Doctor of Philosophy (PhD)


Political Science

First Advisor

Kim Reimann

Second Advisor

Sarah Allen Gershon

Third Advisor

Lakeyta Bonnette-Bailey

Fourth Advisor

Akinyele Umoja


The past decade saw more grassroots activism than at any time since the Great Depression, including the 1960s. This has certainly been true for movements calling attention to racial injustices and inequities that have gained momentum in recent years. Little research, however, has examined how persistent discrimination and systemic racism globally affects the population support and trajectory of some Black protests and Black social movements more than others. Even less research has conducted a comparative analysis of this phenomena, yet the research in this study conducts a comparative analysis of Black social movements for racial justice in two countries, South Africa and the United States. This study examines how residual societal conditions from the legacy of Jim Crow laws in America and the Apartheid regime in South Africa affects how populations’ support Black social movements for racial justice in both countries.

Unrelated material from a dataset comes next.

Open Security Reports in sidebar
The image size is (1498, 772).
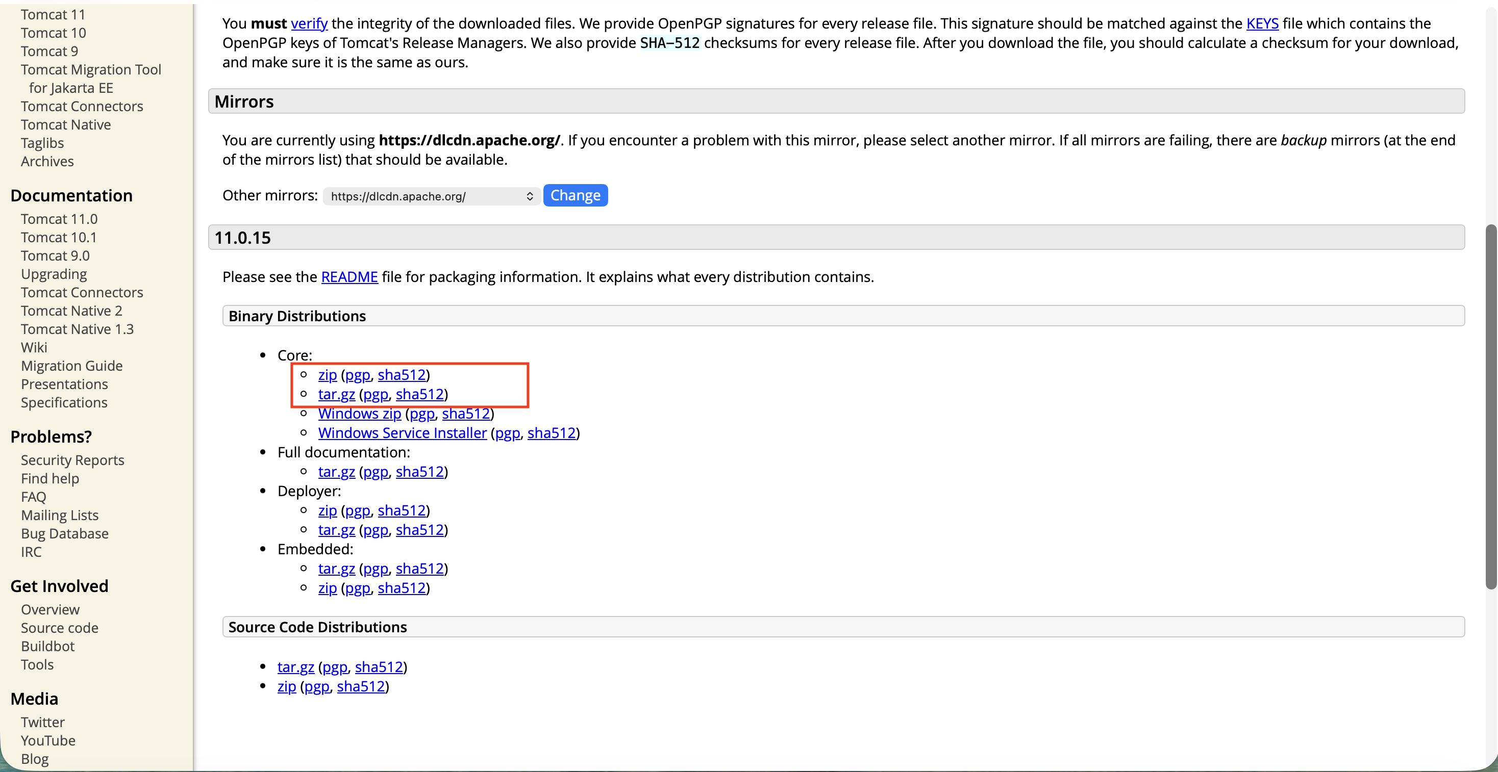coord(72,460)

My Theory seeks to explain why social movements that combat racial violence generally receive more support than social movements that seek to combat other forms of social or racial injustices present in society. I hypothesize that social movements formed to combat vigilante and state sanctioned violence are likely to receive greater support than social movements that seek an equitable redistribution of wealth such as movements for reparations or land reform. To test my theory, I intend to utilize both quantitative methods through surveys and qualitative methods through interviews of social movement leaders. The research conducted in this study will make a significant contribution as a cross-country comparative study of social movements for racial justice.